____ Records supplied

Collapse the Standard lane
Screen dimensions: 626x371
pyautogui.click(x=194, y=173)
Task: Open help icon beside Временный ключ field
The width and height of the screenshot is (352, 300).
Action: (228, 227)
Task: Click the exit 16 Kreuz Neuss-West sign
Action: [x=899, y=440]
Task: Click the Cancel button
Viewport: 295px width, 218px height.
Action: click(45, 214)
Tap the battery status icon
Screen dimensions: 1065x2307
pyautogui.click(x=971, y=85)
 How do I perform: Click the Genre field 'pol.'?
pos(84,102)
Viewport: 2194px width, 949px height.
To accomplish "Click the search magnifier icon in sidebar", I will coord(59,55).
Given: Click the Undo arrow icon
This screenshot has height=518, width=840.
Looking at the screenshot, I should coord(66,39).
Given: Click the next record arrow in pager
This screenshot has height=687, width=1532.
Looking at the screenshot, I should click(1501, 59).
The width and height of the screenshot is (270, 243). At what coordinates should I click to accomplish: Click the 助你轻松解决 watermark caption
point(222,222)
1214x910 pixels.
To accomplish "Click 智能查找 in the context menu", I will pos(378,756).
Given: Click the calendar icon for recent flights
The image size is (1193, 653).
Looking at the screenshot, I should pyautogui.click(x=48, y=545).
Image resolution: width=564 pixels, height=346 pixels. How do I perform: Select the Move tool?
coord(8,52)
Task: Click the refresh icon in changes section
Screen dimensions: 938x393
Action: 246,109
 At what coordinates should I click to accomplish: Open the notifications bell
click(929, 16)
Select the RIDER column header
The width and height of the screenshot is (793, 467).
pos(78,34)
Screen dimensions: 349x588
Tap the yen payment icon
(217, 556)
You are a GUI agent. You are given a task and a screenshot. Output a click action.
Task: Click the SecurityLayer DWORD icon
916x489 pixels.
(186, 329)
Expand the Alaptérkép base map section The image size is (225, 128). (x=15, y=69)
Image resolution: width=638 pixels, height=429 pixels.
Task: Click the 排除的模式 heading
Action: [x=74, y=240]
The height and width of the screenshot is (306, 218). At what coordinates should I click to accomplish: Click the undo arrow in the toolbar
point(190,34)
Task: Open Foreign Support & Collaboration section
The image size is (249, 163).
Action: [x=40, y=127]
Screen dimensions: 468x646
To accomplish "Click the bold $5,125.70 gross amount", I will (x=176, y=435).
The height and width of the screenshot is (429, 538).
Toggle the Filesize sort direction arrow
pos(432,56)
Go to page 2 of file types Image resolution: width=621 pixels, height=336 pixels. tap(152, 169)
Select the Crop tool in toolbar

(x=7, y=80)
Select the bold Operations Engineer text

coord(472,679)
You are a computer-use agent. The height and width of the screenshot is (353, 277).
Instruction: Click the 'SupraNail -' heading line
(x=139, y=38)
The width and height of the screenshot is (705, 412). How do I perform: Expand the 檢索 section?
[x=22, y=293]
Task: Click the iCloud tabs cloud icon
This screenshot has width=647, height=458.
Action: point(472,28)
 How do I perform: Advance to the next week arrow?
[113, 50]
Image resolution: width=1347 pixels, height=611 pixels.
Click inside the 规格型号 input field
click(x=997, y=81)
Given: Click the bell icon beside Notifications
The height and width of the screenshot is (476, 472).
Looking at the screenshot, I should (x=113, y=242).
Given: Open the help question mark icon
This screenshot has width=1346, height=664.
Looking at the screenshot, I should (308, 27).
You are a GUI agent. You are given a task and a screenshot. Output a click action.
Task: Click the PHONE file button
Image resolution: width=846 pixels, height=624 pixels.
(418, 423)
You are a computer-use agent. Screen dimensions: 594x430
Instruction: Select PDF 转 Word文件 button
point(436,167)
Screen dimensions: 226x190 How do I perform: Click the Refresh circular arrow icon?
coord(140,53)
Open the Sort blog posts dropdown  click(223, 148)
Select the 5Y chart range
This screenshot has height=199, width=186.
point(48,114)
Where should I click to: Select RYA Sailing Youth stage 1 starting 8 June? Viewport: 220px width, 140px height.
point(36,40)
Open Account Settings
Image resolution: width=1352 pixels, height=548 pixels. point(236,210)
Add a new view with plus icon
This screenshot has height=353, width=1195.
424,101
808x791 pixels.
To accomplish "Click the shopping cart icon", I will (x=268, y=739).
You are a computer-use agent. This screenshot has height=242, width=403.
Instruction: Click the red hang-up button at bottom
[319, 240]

________

* _To be done_
Can you reproduce all of the rows above word for word, with every line unchanged?

* _Exercise output_
Collapse the Standard lane
Screen dimensions: 626x371
pyautogui.click(x=194, y=173)
Task: Open help icon beside Временный ключ field
The width and height of the screenshot is (352, 300).
Action: (228, 227)
Task: Click the exit 16 Kreuz Neuss-West sign
Action: [x=899, y=440]
Task: Click the Cancel button
Viewport: 295px width, 218px height.
Action: click(45, 214)
Tap the battery status icon
Screen dimensions: 1065x2307
pyautogui.click(x=971, y=85)
 How do I perform: Click the Genre field 'pol.'?
pos(84,102)
Viewport: 2194px width, 949px height.
To accomplish "Click the search magnifier icon in sidebar", I will coord(59,55).
Given: Click the Undo arrow icon
This screenshot has height=518, width=840.
Looking at the screenshot, I should coord(66,39).
Given: Click the next record arrow in pager
This screenshot has height=687, width=1532.
Looking at the screenshot, I should click(1501, 59).
The width and height of the screenshot is (270, 243). At what coordinates should I click to accomplish: Click the 助你轻松解决 watermark caption
point(222,222)
1214x910 pixels.
To accomplish "Click 智能查找 in the context menu", I will pos(378,756).
Given: Click the calendar icon for recent flights
The image size is (1193, 653).
Looking at the screenshot, I should pyautogui.click(x=48, y=545).
Image resolution: width=564 pixels, height=346 pixels. How do I perform: Select the Move tool?
coord(8,52)
Task: Click the refresh icon in changes section
Screen dimensions: 938x393
Action: 246,109
 At what coordinates should I click to accomplish: Open the notifications bell
click(929, 16)
Select the RIDER column header
The width and height of the screenshot is (793, 467).
pos(78,34)
Screen dimensions: 349x588
Tap the yen payment icon
(217, 556)
You are a GUI agent. You are given a task and a screenshot. Output a click action.
Task: Click the SecurityLayer DWORD icon
916x489 pixels.
(186, 329)
Expand the Alaptérkép base map section The image size is (225, 128). (x=15, y=69)
Image resolution: width=638 pixels, height=429 pixels.
Task: Click the 排除的模式 heading
Action: [x=74, y=240]
The height and width of the screenshot is (306, 218). At what coordinates should I click to accomplish: Click the undo arrow in the toolbar
point(190,34)
Task: Open Foreign Support & Collaboration section
The image size is (249, 163).
Action: [x=40, y=127]
Screen dimensions: 468x646
To accomplish "Click the bold $5,125.70 gross amount", I will (x=176, y=435).
The height and width of the screenshot is (429, 538).
Toggle the Filesize sort direction arrow
pos(432,56)
Go to page 2 of file types Image resolution: width=621 pixels, height=336 pixels. tap(152, 169)
Select the Crop tool in toolbar

(x=7, y=80)
Select the bold Operations Engineer text

coord(472,679)
You are a computer-use agent. The height and width of the screenshot is (353, 277).
Instruction: Click the 'SupraNail -' heading line
(x=139, y=38)
The width and height of the screenshot is (705, 412). How do I perform: Expand the 檢索 section?
[x=22, y=293]
Task: Click the iCloud tabs cloud icon
This screenshot has width=647, height=458.
Action: point(472,28)
 How do I perform: Advance to the next week arrow?
[113, 50]
Image resolution: width=1347 pixels, height=611 pixels.
Click inside the 规格型号 input field
click(x=997, y=81)
Given: Click the bell icon beside Notifications
The height and width of the screenshot is (476, 472).
Looking at the screenshot, I should (x=113, y=242).
Given: Open the help question mark icon
This screenshot has width=1346, height=664.
Looking at the screenshot, I should (308, 27).
You are a GUI agent. You are given a task and a screenshot. Output a click action.
Task: Click the PHONE file button
Image resolution: width=846 pixels, height=624 pixels.
(418, 423)
You are a computer-use agent. Screen dimensions: 594x430
Instruction: Select PDF 转 Word文件 button
point(436,167)
Screen dimensions: 226x190 How do I perform: Click the Refresh circular arrow icon?
coord(140,53)
Open the Sort blog posts dropdown  click(223, 148)
Select the 5Y chart range
This screenshot has height=199, width=186.
point(48,114)
Where should I click to: Select RYA Sailing Youth stage 1 starting 8 June? Viewport: 220px width, 140px height.
point(36,40)
Open Account Settings
Image resolution: width=1352 pixels, height=548 pixels. point(236,210)
Add a new view with plus icon
This screenshot has height=353, width=1195.
424,101
808x791 pixels.
To accomplish "Click the shopping cart icon", I will (x=268, y=739).
You are a computer-use agent. This screenshot has height=242, width=403.
Instruction: Click the red hang-up button at bottom
[319, 240]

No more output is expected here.